WHAT THIS TASK INVOLVES =
The required answer is each line in the entries below where "Расписание" occurs.

Saved entries:
━━━━━━━━━━

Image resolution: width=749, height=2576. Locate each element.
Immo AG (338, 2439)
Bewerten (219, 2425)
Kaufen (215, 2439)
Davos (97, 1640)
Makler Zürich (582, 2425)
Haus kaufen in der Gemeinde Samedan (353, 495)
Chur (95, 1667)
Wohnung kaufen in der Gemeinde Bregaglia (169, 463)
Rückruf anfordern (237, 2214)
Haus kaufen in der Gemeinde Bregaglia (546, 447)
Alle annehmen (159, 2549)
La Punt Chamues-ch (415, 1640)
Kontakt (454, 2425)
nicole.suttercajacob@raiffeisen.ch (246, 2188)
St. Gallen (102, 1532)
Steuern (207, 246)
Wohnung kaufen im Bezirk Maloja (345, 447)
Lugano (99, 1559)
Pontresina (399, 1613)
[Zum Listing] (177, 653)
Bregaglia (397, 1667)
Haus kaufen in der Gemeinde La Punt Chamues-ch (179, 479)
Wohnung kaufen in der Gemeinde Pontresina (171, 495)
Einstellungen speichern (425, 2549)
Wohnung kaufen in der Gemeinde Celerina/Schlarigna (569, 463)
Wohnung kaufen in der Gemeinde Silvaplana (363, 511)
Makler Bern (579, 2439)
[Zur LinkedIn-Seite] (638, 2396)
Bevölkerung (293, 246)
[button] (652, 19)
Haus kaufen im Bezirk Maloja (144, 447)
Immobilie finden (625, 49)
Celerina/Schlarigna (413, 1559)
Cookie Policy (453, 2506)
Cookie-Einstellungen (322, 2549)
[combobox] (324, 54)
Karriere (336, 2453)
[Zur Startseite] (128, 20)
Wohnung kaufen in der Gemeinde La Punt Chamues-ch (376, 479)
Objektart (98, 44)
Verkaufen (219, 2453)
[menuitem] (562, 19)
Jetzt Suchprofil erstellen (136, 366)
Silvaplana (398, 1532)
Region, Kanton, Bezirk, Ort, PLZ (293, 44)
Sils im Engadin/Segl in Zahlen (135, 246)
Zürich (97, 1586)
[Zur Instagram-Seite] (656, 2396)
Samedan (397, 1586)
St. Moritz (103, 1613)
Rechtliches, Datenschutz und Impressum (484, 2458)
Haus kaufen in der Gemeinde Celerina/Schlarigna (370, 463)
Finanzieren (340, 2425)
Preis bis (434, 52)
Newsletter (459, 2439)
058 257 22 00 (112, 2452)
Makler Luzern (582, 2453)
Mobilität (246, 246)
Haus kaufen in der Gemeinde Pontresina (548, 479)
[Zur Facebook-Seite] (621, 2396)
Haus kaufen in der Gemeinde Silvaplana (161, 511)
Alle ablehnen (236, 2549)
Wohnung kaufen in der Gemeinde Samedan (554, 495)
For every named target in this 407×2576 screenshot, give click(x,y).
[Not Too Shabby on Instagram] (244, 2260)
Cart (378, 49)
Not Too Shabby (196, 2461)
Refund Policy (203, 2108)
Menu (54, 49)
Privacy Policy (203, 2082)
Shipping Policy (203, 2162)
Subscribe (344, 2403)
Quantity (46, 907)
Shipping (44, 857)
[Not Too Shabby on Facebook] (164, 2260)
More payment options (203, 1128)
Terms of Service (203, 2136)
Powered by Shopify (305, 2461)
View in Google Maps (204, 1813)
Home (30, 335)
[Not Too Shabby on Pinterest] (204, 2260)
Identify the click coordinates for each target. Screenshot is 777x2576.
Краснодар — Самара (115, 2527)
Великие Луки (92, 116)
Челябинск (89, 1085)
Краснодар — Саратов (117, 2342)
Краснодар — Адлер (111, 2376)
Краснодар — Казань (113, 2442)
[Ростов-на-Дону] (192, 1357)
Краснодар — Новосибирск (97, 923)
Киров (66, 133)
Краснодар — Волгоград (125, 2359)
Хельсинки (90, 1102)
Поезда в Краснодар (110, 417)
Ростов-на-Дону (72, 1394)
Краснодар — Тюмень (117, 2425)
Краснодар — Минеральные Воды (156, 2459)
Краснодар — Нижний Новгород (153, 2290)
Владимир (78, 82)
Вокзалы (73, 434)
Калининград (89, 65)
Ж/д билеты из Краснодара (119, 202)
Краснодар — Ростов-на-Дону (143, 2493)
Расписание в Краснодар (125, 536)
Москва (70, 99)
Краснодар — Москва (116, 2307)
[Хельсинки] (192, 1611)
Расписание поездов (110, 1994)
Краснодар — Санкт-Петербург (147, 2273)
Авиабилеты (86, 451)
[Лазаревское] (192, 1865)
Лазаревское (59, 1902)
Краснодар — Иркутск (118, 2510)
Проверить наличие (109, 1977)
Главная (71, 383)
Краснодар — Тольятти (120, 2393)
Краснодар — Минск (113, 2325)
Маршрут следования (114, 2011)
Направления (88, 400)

━━━━━━━━━━

TASK SOLUTION =
Расписание в Краснодар (125, 536)
Расписание поездов (110, 1994)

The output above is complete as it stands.